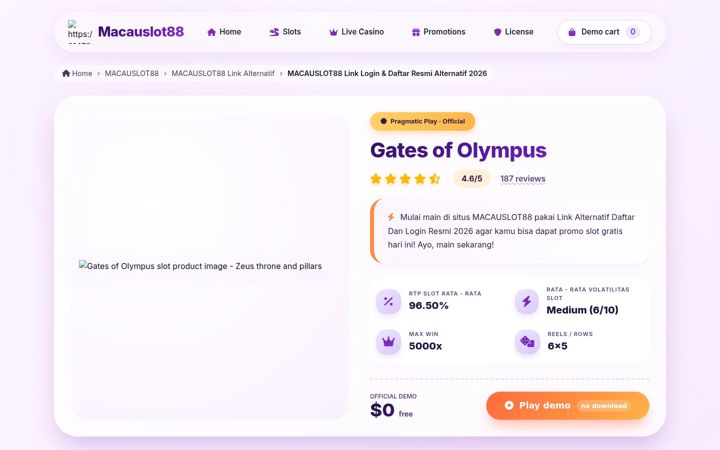Screen dimensions: 720x450
Task: Click the Slots icon in navbar
Action: [274, 32]
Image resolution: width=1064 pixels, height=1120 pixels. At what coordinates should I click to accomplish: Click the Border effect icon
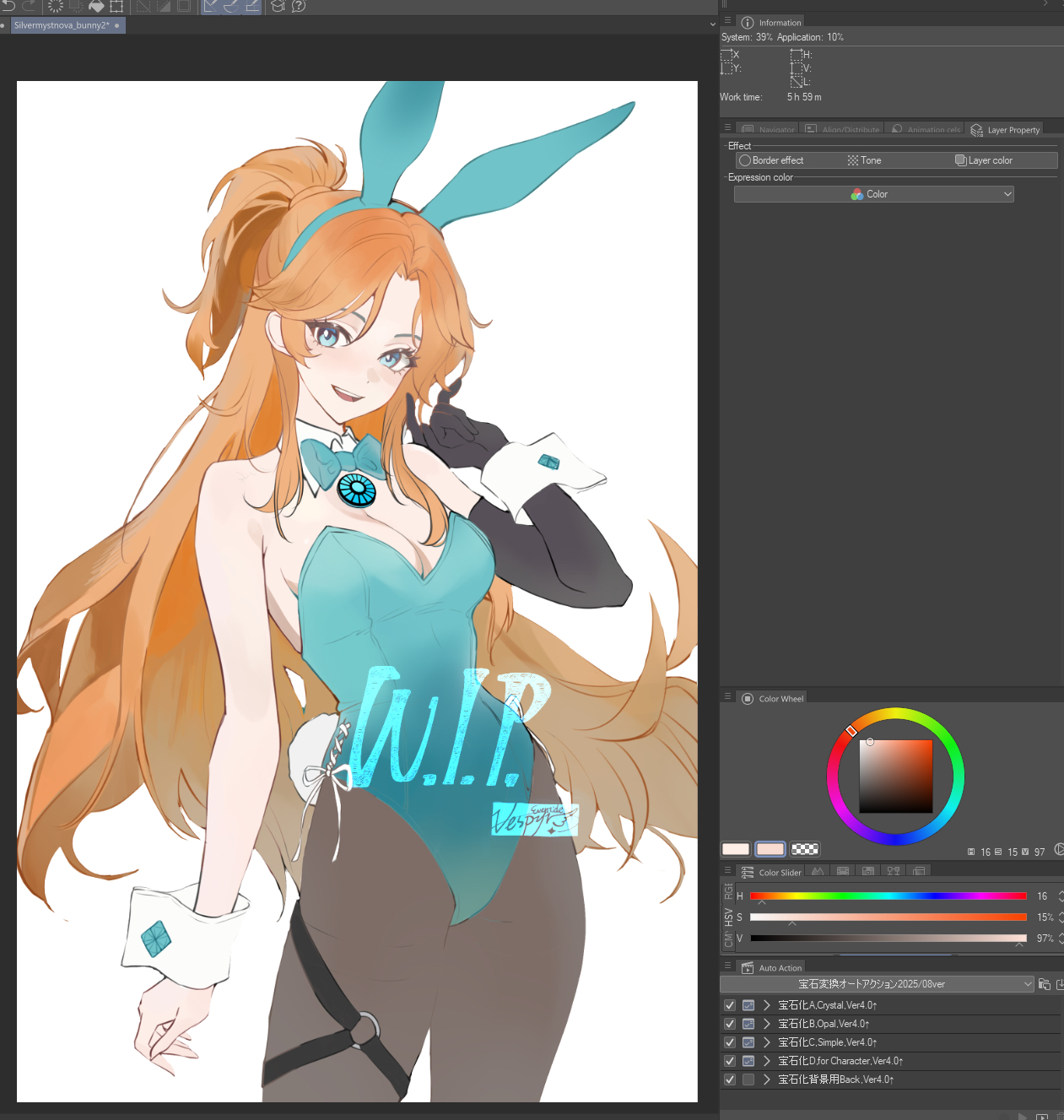(x=745, y=160)
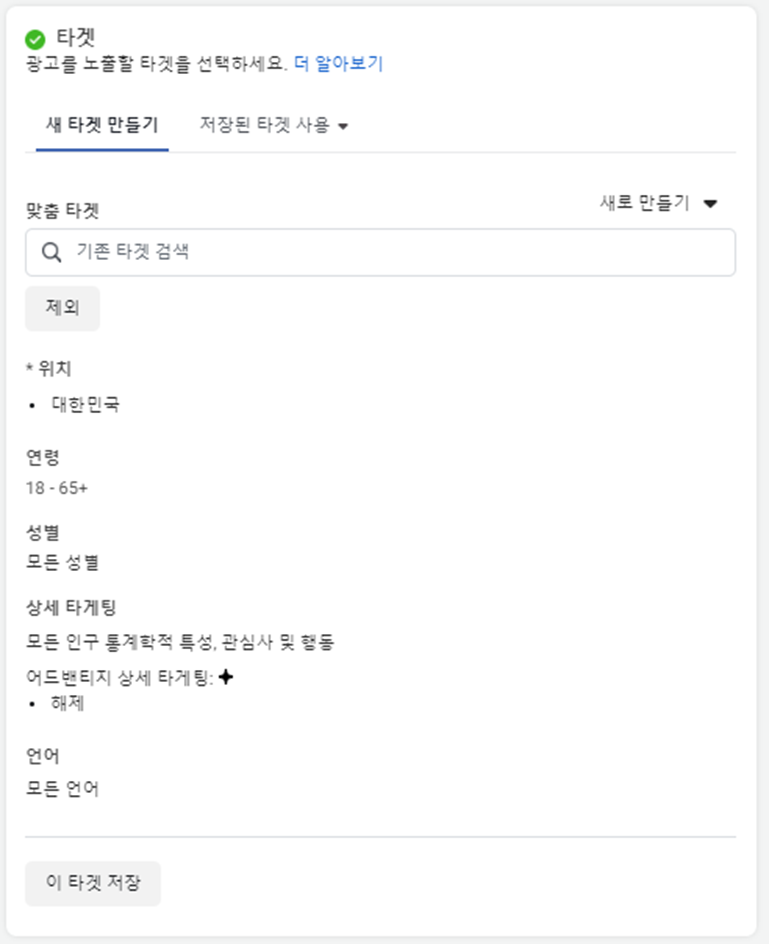
Task: Click the green checkmark icon beside 타겟
Action: [35, 40]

_Your goal:_ Where the line with "Image resolution: width=1064" appears in the entries above, begin there and restate every line to the end word for word, minus the pictures.

_Your response:_
Image resolution: width=1064 pixels, height=1120 pixels. At what coordinates should I click to accomplish: Click the Border effect icon
(x=745, y=160)
Task: Click the green checkmark icon beside 타겟
Action: [35, 40]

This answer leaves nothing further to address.